▶ **PROBLEM DETAILS**
Would you please transcribe, exactly as written, the lines of the entries below starting at the one that holds "Instruction: Click the 17分钟前 timestamp" and ending at the one that holds "Click the Preview icon in Output panel", both included?

[RECORDS SHOWN — start]

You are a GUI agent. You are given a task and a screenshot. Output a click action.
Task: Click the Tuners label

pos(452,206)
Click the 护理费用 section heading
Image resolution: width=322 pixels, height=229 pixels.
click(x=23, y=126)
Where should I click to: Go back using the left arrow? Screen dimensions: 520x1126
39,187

[RECORDS SHOWN — finish]
[RECORDS SHOWN — start]

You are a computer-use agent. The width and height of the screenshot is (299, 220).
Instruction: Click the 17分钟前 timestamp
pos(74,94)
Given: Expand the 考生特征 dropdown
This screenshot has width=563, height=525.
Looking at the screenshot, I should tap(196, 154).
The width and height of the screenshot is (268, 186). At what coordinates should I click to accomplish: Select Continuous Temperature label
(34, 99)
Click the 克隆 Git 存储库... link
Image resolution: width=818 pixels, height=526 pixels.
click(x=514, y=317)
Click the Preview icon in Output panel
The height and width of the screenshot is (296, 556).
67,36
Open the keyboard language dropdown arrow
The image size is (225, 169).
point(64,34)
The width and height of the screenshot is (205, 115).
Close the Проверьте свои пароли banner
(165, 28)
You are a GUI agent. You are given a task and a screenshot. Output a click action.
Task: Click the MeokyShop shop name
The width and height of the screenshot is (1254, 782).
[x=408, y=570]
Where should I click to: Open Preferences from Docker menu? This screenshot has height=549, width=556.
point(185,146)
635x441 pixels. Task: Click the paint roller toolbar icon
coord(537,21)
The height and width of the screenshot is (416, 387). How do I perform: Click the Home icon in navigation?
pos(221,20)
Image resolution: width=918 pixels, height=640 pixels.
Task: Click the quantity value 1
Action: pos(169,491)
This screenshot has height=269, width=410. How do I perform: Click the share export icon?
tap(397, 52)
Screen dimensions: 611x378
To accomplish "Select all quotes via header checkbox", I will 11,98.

[RECORDS SHOWN — finish]

▶ **REPLY**
Instruction: Click the 17分钟前 timestamp
pos(74,94)
Given: Expand the 考生特征 dropdown
This screenshot has width=563, height=525.
Looking at the screenshot, I should tap(196, 154).
The width and height of the screenshot is (268, 186). At what coordinates should I click to accomplish: Select Continuous Temperature label
(34, 99)
Click the 克隆 Git 存储库... link
Image resolution: width=818 pixels, height=526 pixels.
click(x=514, y=317)
Click the Preview icon in Output panel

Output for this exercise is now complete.